Task description: In the records that follow, the lines from the one containing "You are a computer-use" to the one containing "Instruction: Click the", inclusive, are to be given again exactly.

The data:
* * * * * * *

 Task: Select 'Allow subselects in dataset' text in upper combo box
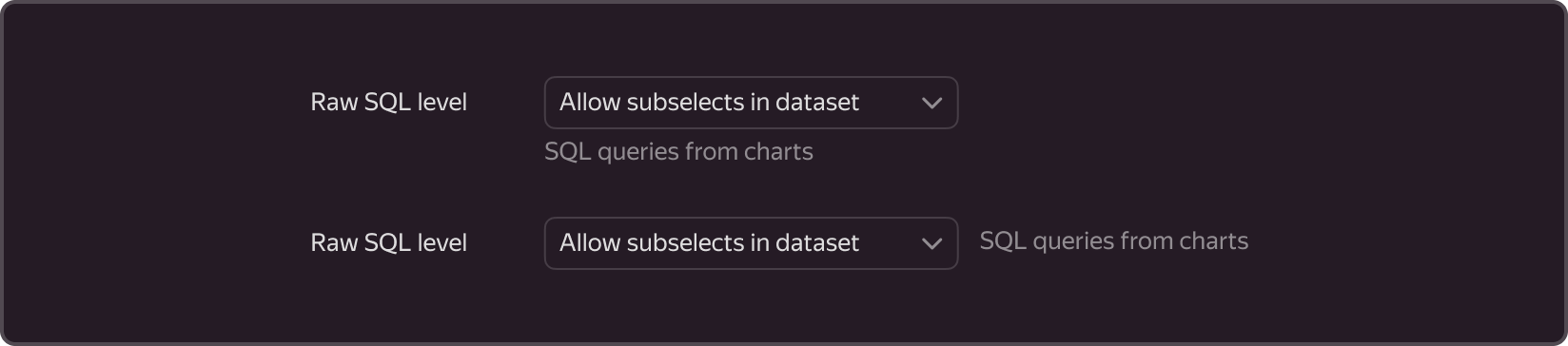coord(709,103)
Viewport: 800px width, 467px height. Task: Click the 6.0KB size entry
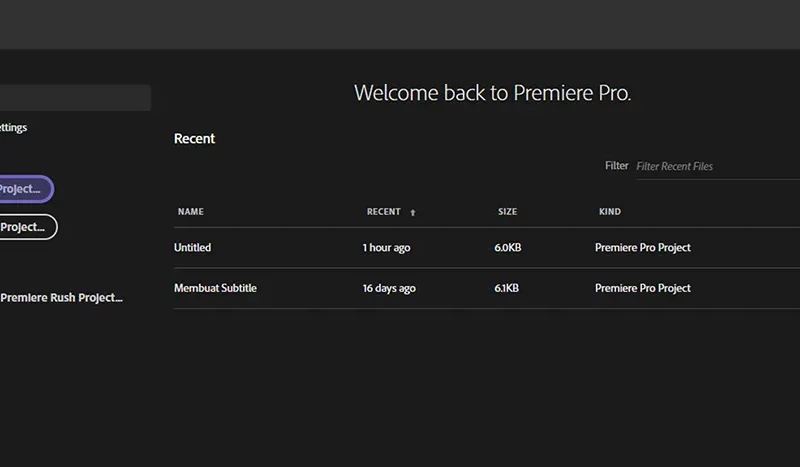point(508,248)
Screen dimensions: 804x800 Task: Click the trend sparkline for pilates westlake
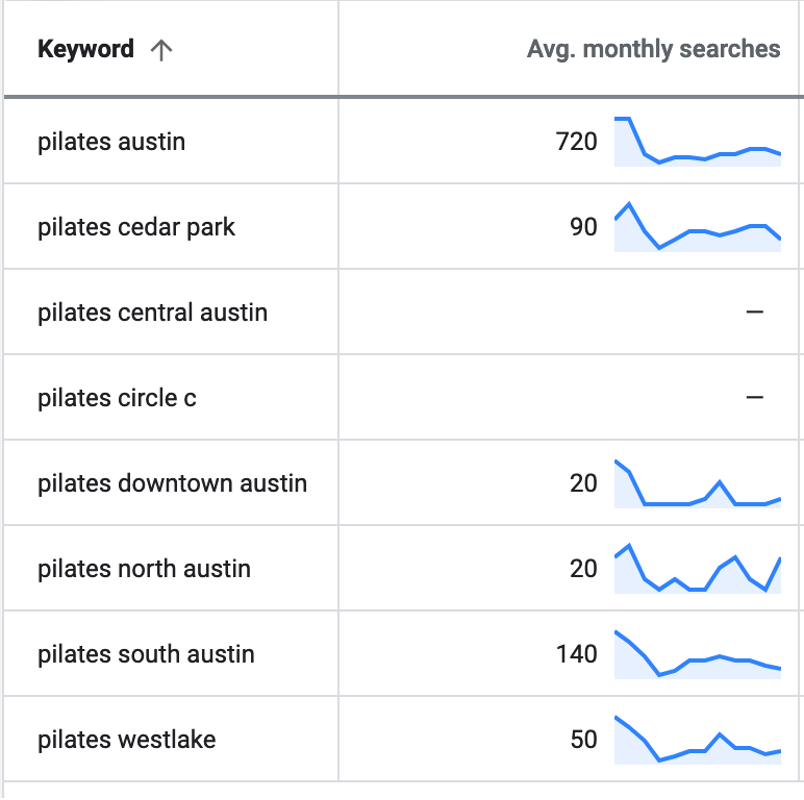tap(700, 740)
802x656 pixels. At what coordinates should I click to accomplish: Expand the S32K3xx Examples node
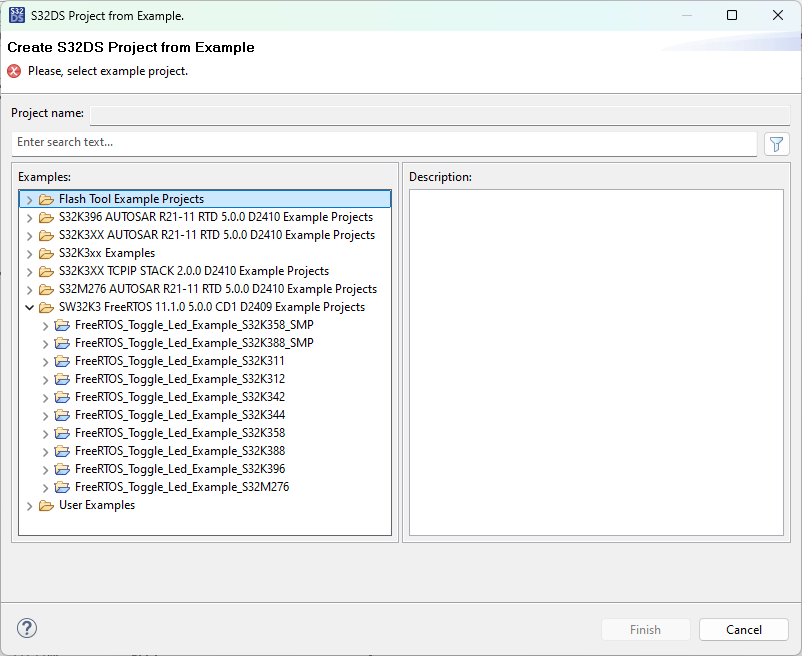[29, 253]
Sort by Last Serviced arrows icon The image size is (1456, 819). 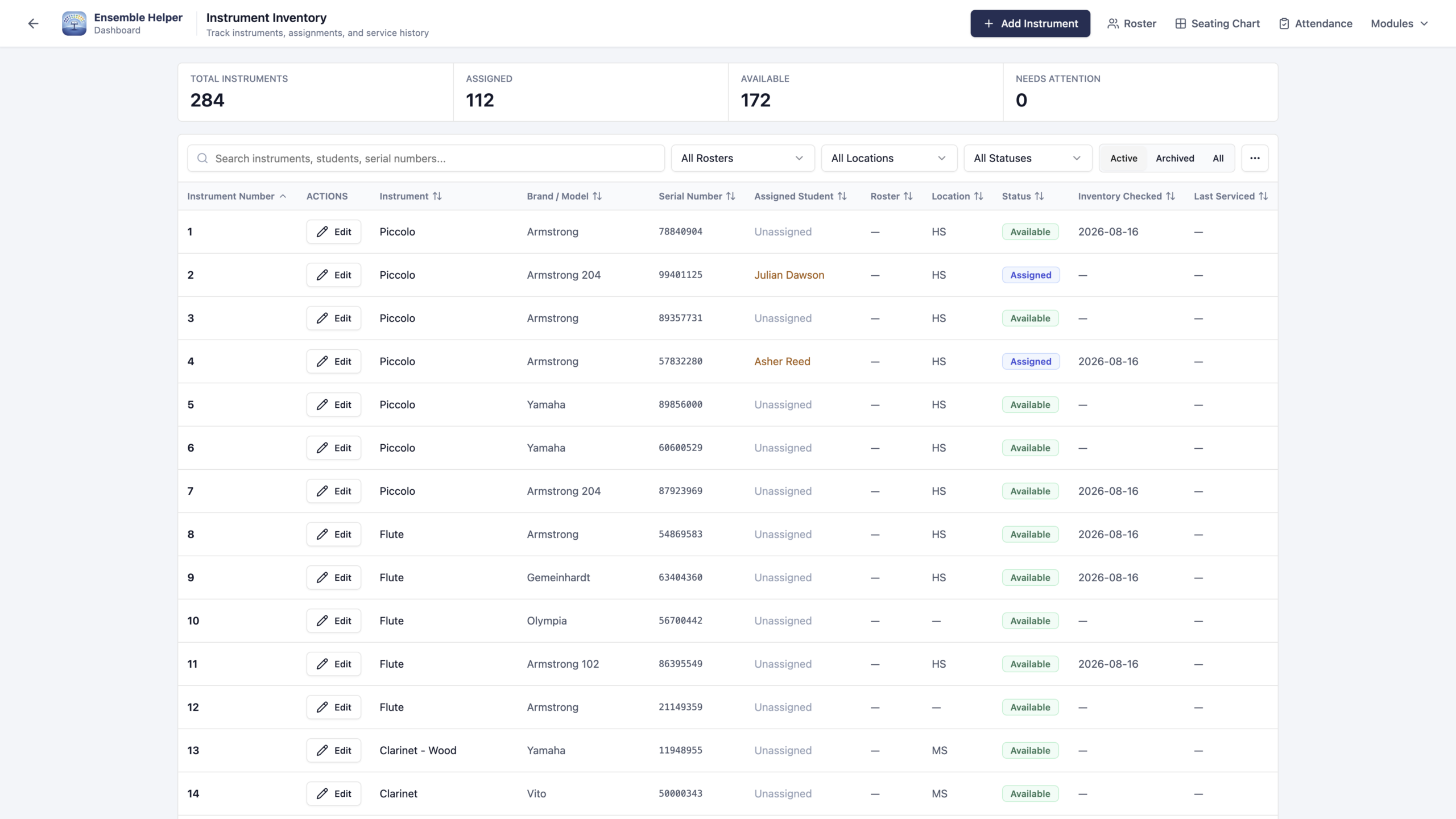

* * * * * * *

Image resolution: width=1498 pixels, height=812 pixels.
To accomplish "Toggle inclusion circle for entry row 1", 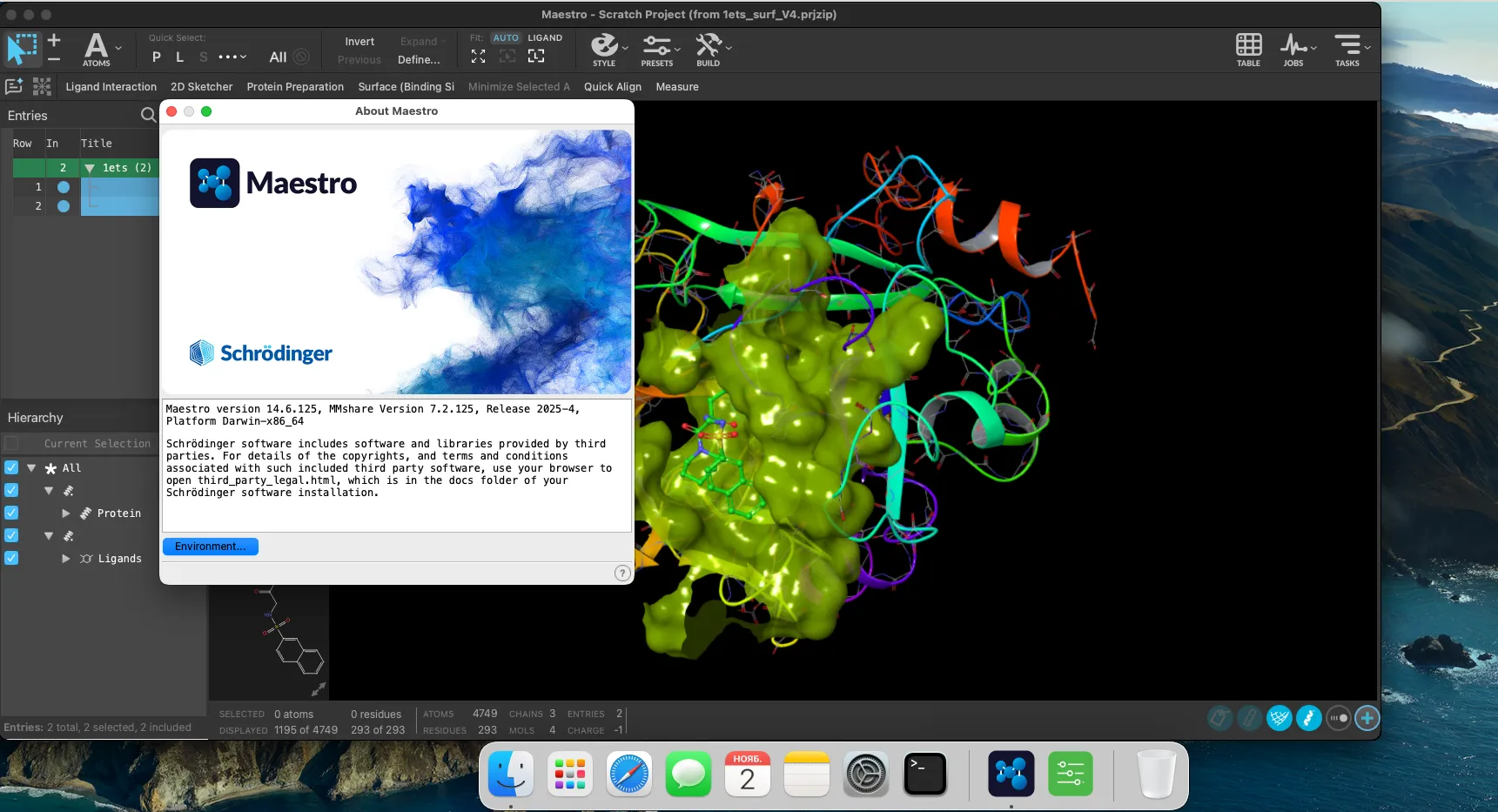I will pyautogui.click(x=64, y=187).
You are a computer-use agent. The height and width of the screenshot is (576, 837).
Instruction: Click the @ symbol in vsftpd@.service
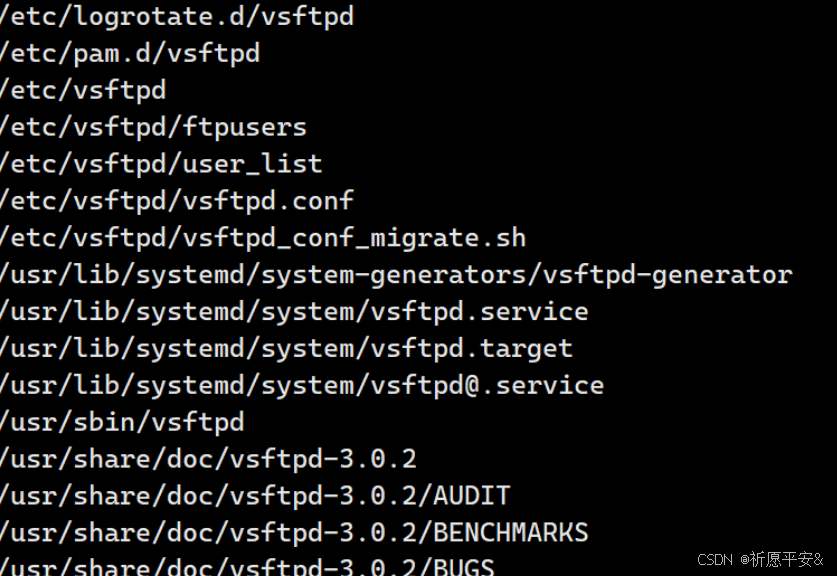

* * * * * * *

Result for this exercise:
You are a computer-use agent. The height and width of the screenshot is (576, 837).
Instruction: Click the @ symbol in vsftpd@.service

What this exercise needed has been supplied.